Perhaps just as significant, the bank regulators are teetering in the background of this mess, as First Consumers "is under the strict scrutiny" of the OCC. Earlier this year Spiegel announced it would try to sell its credit card operations, and was restructuring its credit facilities.

Commented a source who preferred to remain anonymous, "A real concern is that, if First Consumers went into receivership, what would happen to the trusts? Would the FDIC come in and freeze them? What's the precedent, and is MBIA considering this?"

What's the precedent seems to be the overriding theme here.

"On the one hand, a lot of the questions that were outstanding prior to NextCard will no longer be outstanding, because the market may have some precedent once the dust settles," said William Black, credit card ABS analyst at Moody's Investors Service. "The other interpretation of the events that are unfolding, is that it's raised more questions than it's answered. I would not say that NextCard is the way things will always happen. Each event will have to be treated as a unique event, but that doesn't mean that you can't learn from each one."
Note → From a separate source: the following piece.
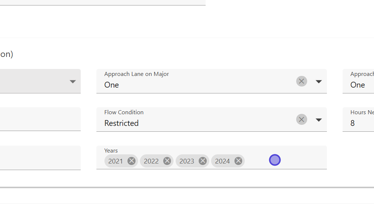The height and width of the screenshot is (204, 374).
Task: Open the Flow Condition dropdown arrow
Action: click(318, 120)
As for Nextcard, charge-offs in the trust showed an initial spike into the low double digits after the fraud losses were reclassified in October 2001. Charge-offs stabilized and even dropped into the high single digits in November, and were wavering in this range, spiking again in March, coinciding with the seizure of the bank by the regulators, to the 13.5% range, a historical high. Also in March, delinquencies spiked to their historical peak, in the high single digits.

At least one source believes the NextCard Master Trust is heading into negative excess spread down the line.